La Division du soutien aérien ne représente qu’environ 1,5 pour cent du budget du LAPD, mais sa grande visibilité et sa présence omniprésente en font une question personnelle pour de nombreux résidents. Dinah Manning, directrice de la sécurité publique au bureau du contrôleur municipal de Los Angeles, m’a dit qu’elle avait des souvenirs d’hélicoptères au-dessus de lui remontant à son enfance à South Central, dans les années 1990. Matyos Kidane, un organisateur communautaire de la Stop LAPD Spying Coalition, un groupe basé à Skid Row qui milite pour le démantèlement des capacités de surveillance policière, m’a dit que, alors que j’étais enfant grandissant dans un appartement sans climatisation dans le quartier de Mid En ville, il devait souvent décider les nuits d’été s’il devait fermer ses fenêtres à la chaleur ou les laisser ouvertes et essayer de dormir malgré le bruit des hélicoptères de la police à l’extérieur. Lorsqu’il était adolescent, a-t-il ajouté, un hélicoptère de la police le suivait avec son projecteur.

Au cours des dernières années, à mesure que l’opinion publique à l’égard de la police a changé, les hélicoptères du LAPD ont également fait l’objet d’un examen minutieux. À la suite des manifestations contre les violences policières en 2020, une série de politiciens progressistes ont remporté des postes au sein du gouvernement municipal en faisant campagne contre le surfinancement de la police. L’un d’eux était Kenneth Mejia, un expert-comptable de trente-trois ans qui, en 2022, a été élu contrôleur municipal.
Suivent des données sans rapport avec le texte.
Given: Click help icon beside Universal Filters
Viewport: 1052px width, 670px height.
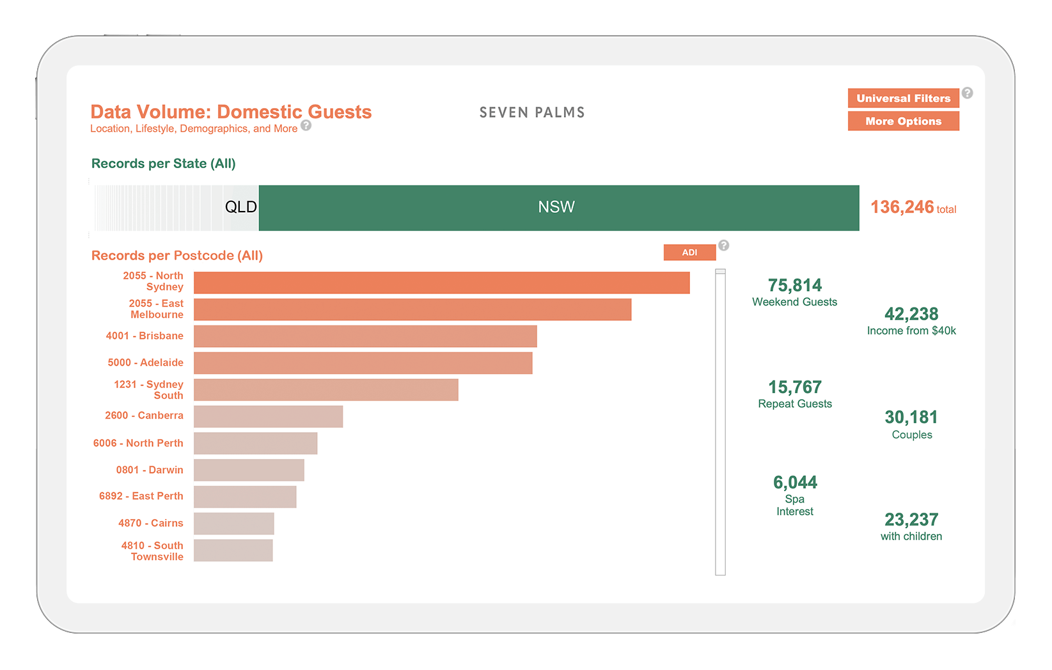Looking at the screenshot, I should (967, 93).
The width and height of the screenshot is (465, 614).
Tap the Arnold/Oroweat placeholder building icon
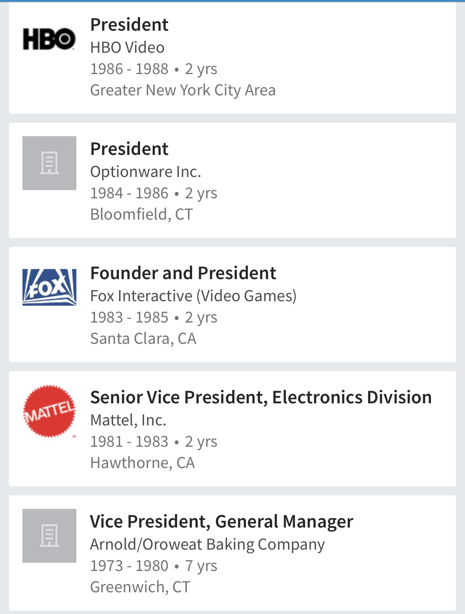click(x=49, y=536)
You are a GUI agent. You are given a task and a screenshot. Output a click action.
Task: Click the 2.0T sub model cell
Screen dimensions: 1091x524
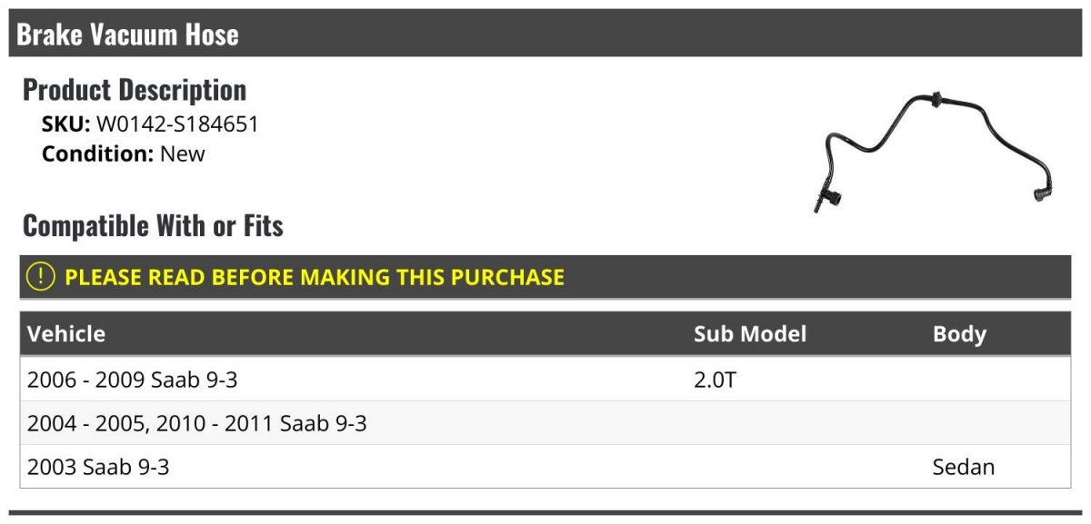tap(715, 380)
Au cours de sa campagne, Mejia a installé des panneaux publicitaires dans les rues à forte circulation avec des graphiques à barres comparant le budget de trois milliards de dollars du LAPD au budget nettement plus réduit de la ville pour le logement et d’autres priorités. Un autre panneau d’affichage informait les électeurs qu’environ quarante pour cent des taxes qu’ils payaient sur le cannabis légal dans la ville étaient reversés aux forces de l’ordre. Les publicités mettaient souvent en vedette l’un des deux corgis gallois de Mejia, qui ont désormais tendance à apparaître sur les couvertures des audits de son bureau. Parfois, ils sont habillés en Sherlock Holmes.

Mejia a annoncé un audit du programme d’hélicoptères du LAPD peu après son entrée en fonction, début 2023. Le chef de la responsabilité et de la surveillance du bureau du contrôleur, Sergio Perez, un avocat chargé des droits civiques nommé par Mejia, m’a dit que le rapport a été réalisé suite aux plaintes des habitants. “Les préoccupations étaient principalement : ‘Écoutez, ces hélicoptères, ils survolent ma maison tout le temps'”, a déclaré Perez. “À quoi ça sert? Qu’est-ce que cela nous rapporte et combien dépensons-nous ?

L’audit a révélé que les hélicoptères coûtent environ quarante-sept millions de dollars par an, soit plus que les budgets de fonctionnement de quatorze agences municipales, dont le Département du Handicap, le Département des Affaires Culturelles et le Département du Vieillissement, et presque le même montant que celui des hélicoptères. Los Angeles dépense pour le Département des Services Animaliers. Le bureau du contrôleur a estimé le coût du maintien des hélicoptères en vol à trois mille dollars de l’heure. Il a été constaté que le programme utilise des centaines de milliers de gallons de carburéacteur chaque année, contribue au bruit et à la pollution de l’air, et que la majorité des vols d’hélicoptères ne visent pas à répondre à des crimes hautement prioritaires, mais à des fins telles que des activités générales. patrouilles, transport de fonctionnaires et survols cérémoniaux. (Récemment, un homme habillé en Père Noël a été attaché aux patins d’un hélicoptère et a survolé un hôpital en agitant un jouet en cadeau.) L’audit a déterminé que les hélicoptères ciblaient certains quartiers avec un temps de vol disproportionné. Un quartier à prédominance noire et latino-américaine, desservi par le commissariat de police communautaire de la 77e rue dans le sud de Los Angeles, a reçu près de dix pour cent du total des heures de vol en hélicoptère du LAPD. L’audit a également trouvé « peu de preuves » suggérant que les hélicoptères réduisent ou dissuadent la criminalité.